In distressed situations, the target company is likely to have liquidity or structural problems threatening its viability. The scenario is also much more stressful, Lake says, and the timeframe is considerably shorter. Bomhof agrees, saying that there typically is some trigger hanging over the company insolvency in distressed situations. “It’s a very compressed timeline,” he says, “with a lot of high-level decisions to be made quickly, within days, not months.”
Bish says that distressed M&A situations also offer an “extraordinary diversity of tools” that aren’t available in regular M&A cases. That is thanks to a court process that wields enormous power. Under the Companies Creditors’ Arrangement Act, a company can restructure its financial affairs deal with its debts and operations and emerge as a going concern. Or under court supervision, the company can sell some or all its assets to pay creditors.
“You can sell without shareholder approval, you can force the assignment of contract that would otherwise require consent to negotiate, you can reject parts of the business you don’t want, liabilities you don’t want to assume, employees you won’t need.”
Adds Bish: “The toolbox encourages incredible creativity because there’s so much more you can do that you would not be able to do outside of a court process in a regular M&A situation.” As well, the process ends with a court-granted vesting order that gives the purchaser “the cleanest form of title you can get, a title free and clear of liabilities you don’t want to encumbered with.”
Bomhof notes that CCAA filings are up 46 per cent in the last 12-month period compared to the previous 12-month period. “The effort to restructure businesses, or use a sale process through court supervision, has jumped quite a bit.”
As for who the potential buyers in distressed situations could be, Bomhof says there will almost always be some well-capitalized strategic players, “like the Apples and Googles of the world,” who will see the opportunity to expand business or grow their footprint. Any of these types of players will likely have beefed up their credit facilities in anticipation of an opportunity to buy.
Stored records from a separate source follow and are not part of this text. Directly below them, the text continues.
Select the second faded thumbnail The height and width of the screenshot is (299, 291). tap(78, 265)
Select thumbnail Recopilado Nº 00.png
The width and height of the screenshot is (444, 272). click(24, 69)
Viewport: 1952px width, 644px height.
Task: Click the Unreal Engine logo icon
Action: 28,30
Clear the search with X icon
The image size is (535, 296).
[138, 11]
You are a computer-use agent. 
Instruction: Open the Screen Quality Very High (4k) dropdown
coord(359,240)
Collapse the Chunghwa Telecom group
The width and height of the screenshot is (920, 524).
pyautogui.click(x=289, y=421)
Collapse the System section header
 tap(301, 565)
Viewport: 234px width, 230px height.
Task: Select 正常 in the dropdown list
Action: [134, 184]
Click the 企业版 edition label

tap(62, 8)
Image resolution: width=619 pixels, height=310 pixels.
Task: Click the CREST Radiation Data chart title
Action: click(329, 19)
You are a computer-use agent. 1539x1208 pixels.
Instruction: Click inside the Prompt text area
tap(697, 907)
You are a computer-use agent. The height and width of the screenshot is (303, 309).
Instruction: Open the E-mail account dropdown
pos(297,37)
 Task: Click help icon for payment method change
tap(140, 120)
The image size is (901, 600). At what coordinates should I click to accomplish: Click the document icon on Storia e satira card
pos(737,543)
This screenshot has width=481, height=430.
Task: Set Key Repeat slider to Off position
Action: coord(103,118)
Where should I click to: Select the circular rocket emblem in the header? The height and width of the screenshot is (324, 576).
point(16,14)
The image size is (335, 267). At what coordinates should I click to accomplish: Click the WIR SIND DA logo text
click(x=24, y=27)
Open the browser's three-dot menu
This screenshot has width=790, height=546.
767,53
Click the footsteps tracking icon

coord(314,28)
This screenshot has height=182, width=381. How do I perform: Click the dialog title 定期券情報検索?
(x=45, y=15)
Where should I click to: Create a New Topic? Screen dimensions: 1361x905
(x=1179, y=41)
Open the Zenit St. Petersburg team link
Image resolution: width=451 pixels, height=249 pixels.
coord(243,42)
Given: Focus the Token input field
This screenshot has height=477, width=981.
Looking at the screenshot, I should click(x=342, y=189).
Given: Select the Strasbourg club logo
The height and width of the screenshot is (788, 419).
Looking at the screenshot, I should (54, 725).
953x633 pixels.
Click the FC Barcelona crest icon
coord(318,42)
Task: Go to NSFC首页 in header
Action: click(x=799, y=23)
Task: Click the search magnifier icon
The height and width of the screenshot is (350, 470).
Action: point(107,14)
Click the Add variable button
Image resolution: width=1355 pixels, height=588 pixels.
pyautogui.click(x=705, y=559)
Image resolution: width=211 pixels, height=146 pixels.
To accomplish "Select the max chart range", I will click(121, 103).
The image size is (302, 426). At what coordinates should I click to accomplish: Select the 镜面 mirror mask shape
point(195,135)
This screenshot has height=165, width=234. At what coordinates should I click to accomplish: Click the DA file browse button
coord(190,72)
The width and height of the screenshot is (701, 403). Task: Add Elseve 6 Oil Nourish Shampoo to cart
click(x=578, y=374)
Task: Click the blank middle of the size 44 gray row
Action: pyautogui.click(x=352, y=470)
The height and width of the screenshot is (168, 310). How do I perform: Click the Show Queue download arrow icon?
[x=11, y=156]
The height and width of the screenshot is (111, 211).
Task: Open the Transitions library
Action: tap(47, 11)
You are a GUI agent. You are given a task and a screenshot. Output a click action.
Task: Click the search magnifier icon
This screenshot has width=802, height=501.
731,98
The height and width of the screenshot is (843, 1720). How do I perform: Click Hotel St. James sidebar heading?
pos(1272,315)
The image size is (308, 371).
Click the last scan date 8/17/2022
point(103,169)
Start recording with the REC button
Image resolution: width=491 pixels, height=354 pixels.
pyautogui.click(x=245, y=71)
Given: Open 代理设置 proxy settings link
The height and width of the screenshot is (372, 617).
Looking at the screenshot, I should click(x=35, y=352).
Another, more likely, scenario, says Lake, is “that there are always pools of capital waiting for these opportunities.” They could be pension funds, hedge funds or private equity, all sitting on a lot of money who need to invest it to make a positive return.
“A zero-interest rate environment is not new, but Covid-19 has exacerbated the problem,” says Bish. “These pools of money need to find deals and transactions that offer meaningful returns,” and the potential to buy these assets at lower valuations is a big incentive.
As for how lawyers involved in distressed M & A should advise clients who are potential buyers, Bish says one of the most important things is making sure they understand that they need to “move much more quickly with faster decision making.”
There may also be a competitive sale process in an insolvency process that goes through the courts, such as a “stalking horse” bid in which a sale price is negotiated, but others are allowed into the process to increase that bid potentially, and there is no exclusivity preventing other offers.
Lake adds that the need for due diligence in a distressed M&A situation is crucial, as there may not be any recourse for protection once a deal is complete. “You need to be really comfortable with what you are buying, because the company you purchased from won’t be available to stand behind the promises they’ve made.”
No one wants to be a distressed business facing tough times, Bomhof says. And a potential buyer may be nervous, purchasing a distressed company, thinking there may be fundamental structural problems.
“But this is a different distressed market because many of these companies have all the fundamentals to do well. But they find themselves in distress because of these unusual circumstances, and which we all hope turn out to be temporary.”
Adds Bomhof: “But the main message is that one person’s distress is another’s opportunity.”